Alejandro (Alex) Valdez: Understanding the Importance of Representation in Research

Alejandro (Alex), born and raised in Los Angeles, California, is a father to two young boys and a devoted partner to Jeanette. His life before cancer revolved around family, work, and managing a chronic inflammatory bowel disease called ulcerative colitis, which he had lived with for almost two decades. Although Alex underwent yearly colonoscopies because of ulcerative colitis, cancer was never something he expected.

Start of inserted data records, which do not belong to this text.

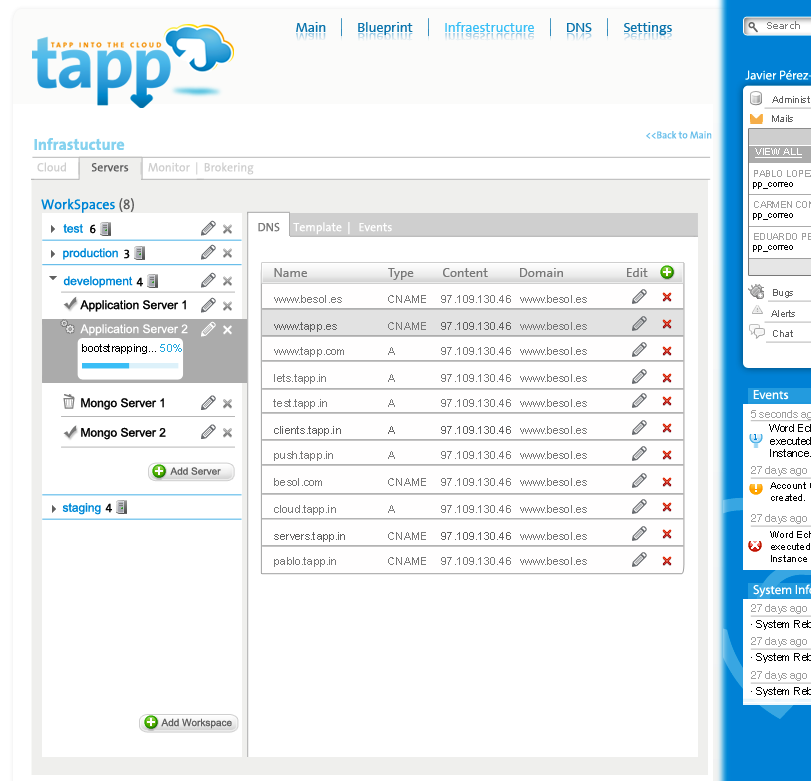
Task: Delete the production workspace with its X
Action: point(227,253)
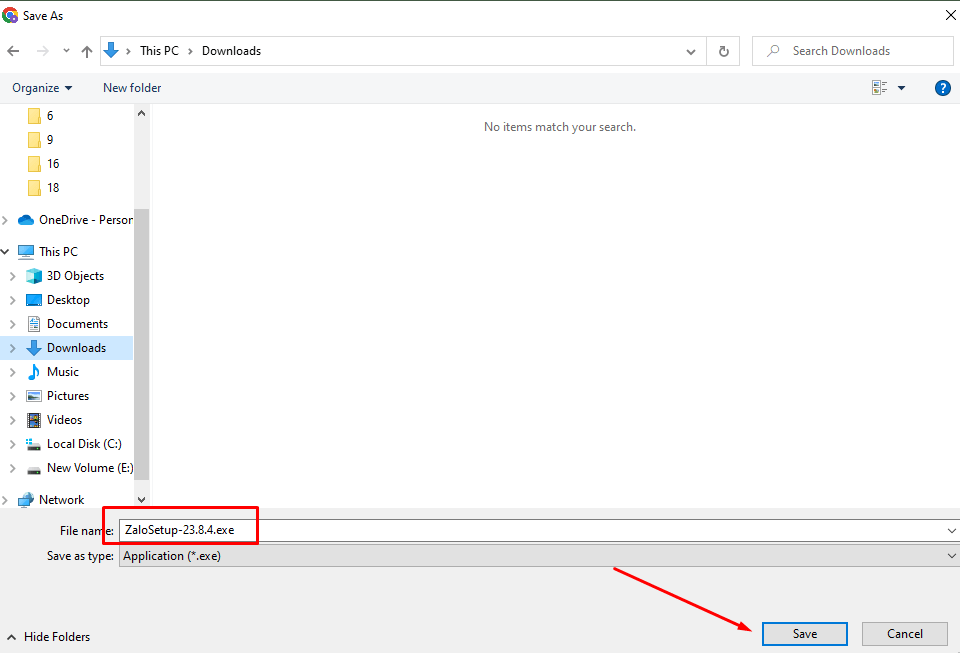Expand the This PC tree node
Image resolution: width=960 pixels, height=653 pixels.
pyautogui.click(x=6, y=252)
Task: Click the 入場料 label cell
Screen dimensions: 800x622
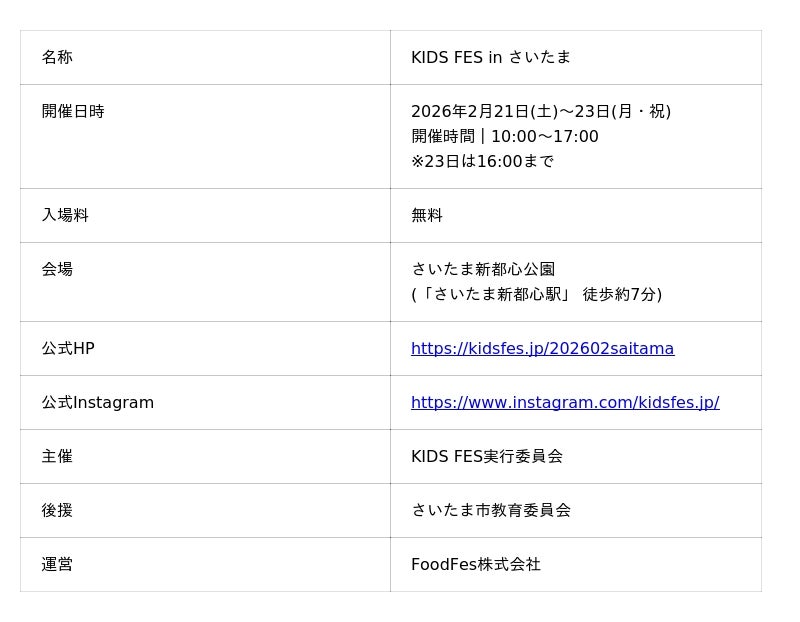Action: (x=65, y=216)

In October 2024, the routine screening had an unexpected result. His doctor found abnormal cells that could become cancerous and suggested further testing. After seeking additional opinions and a second colonoscopy in December, his doctor recommended removing his colon. The decision was overwhelming, especially as a young father. “It was scary,” Alex said. “But we agreed with the doctors and went ahead with the surgery.”

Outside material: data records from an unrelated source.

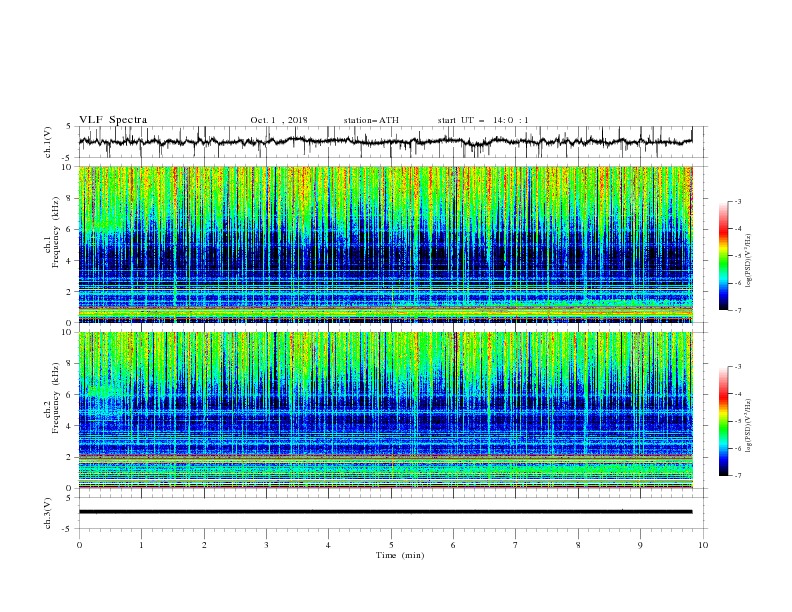This screenshot has width=792, height=612.
Task: Click the ch.3 voltage black trace
Action: (x=386, y=512)
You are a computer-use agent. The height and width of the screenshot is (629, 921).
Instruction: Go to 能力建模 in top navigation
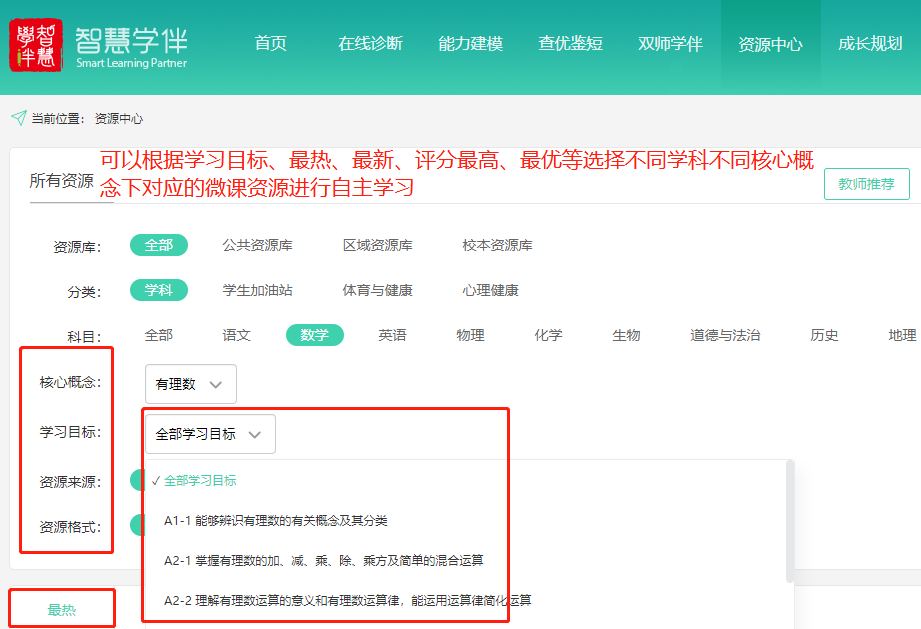[470, 44]
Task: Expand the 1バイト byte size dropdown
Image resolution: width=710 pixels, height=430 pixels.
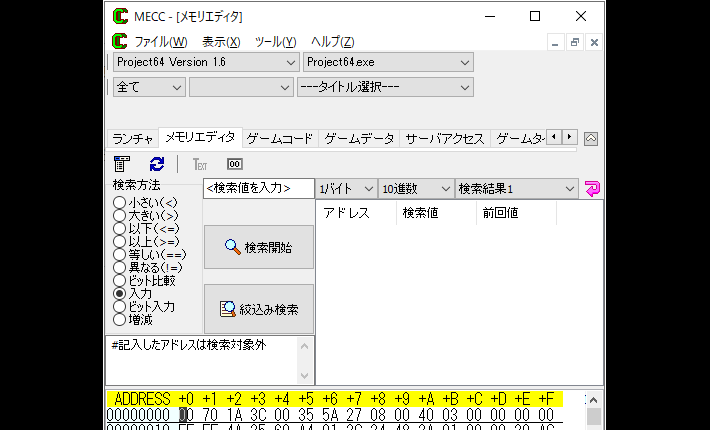Action: pyautogui.click(x=346, y=188)
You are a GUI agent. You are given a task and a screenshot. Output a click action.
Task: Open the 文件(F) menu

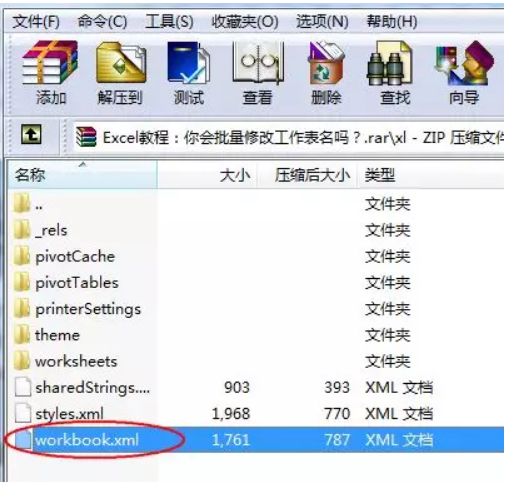coord(36,22)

In March 2025, Alex underwent a 5-hour surgery to remove his colon. Surgeons also created a temporary ileostomy—an opening that redirects waste into an external bag—with the expectation that it could be reversed once he had recovered. The day after surgery, while dealing with blood clots in both legs, pathology results arrived.

The surgeons had found a 6-centimeter tumor, and results showed that Alex had stage II colorectal cancer. “After I heard the word cancer, I really didn’t comprehend anything else the doctor was saying,” Alex said. “The biggest thing that I felt was fear.”

At just 38 years old, the diagnosis placed Alex among a growing number of young adults facing early-onset cancer, which is cancer occurring in people ages 18 to 49. In early-onset colorectal cancer, symptoms are often overlooked or attributed to other conditions. Although his tumor had likely been developing for one and a half to two years, it had gone undetected.

Alex’s treatment included 6 months of intensive chemotherapy with oxaliplatin and 5-fluorouracil, though severe side effects forced him to miss his final two sessions. He experienced exhaustion, neuropathy, nausea, and brain fog, making it impossible to continue working and difficult to maintain daily routines. “Chemotherapy was probably the worst part of this cancer journey,” he said.

At the same time, he was trying to remain present for his children, who were too young to fully understand what was happening. “I had to tell them, ‘Daddy is sick, Daddy needs to rest,’” he explained. “But just because I’m doing treatment doesn’t mean I get to take time off from being a father.” One day, connected to his take-home chemotherapy port and wearing his ileostomy bag, he went to the park so his younger son could have dad push him on the swing.

Alex leaned on his family for strength—his partner Jeanette, whom he calls his guardian angel, and his brothers, who took turns sitting with him through chemotherapy on Mondays. “If it wasn’t for my family and friends,” he said, “I don’t know if I could have got through it.”

A defining aspect of Alex’s cancer journey was his participation in the ENLACE study, a research initiative focused on understanding the genetic and environmental factors influencing colorectal cancer risk in Hispanic individuals. Introduced to the study on the first day he met his oncologist, Alex found the ENLACE team a consistent presence throughout his care—appearing at chemotherapy sessions, CT scans, and blood draws for genetic testing, and connecting him with counselors to help navigate what the results might mean for his family.

For Alex, the experience was deeply personal. Seeing researchers and care teams who shared similar cultural backgrounds made a meaningful difference during treatment. “They looked like me. They talked like me. They were from the same places that I was from. It was just really helpful,” he said. The study ultimately found that his cancer was not inherited, providing some relief—though his son will still need to be checked at age 18 as a precaution.

Today, Alex has completed chemotherapy, undergone reversal of his ileostomy, and returned to work. He continues to receive regular scans every 90 days. “Scanxiety is real, and all the bad thoughts come back when I’m in that CT room,” he said. Even so, he remains focused on the future. A fellow patient once asked him during treatment: “Everybody that loves their family would die for their family, but would you live for your family?” “That really hit home for me,” Alex said. “I’m living for my family.”

His message to policymakers and researchers is clear: “Please be compassionate and understand what this disease does to people. It’s really important that we continue genetic testing, early screenings, and funding research because at the end of the day, it’s about saving lives.”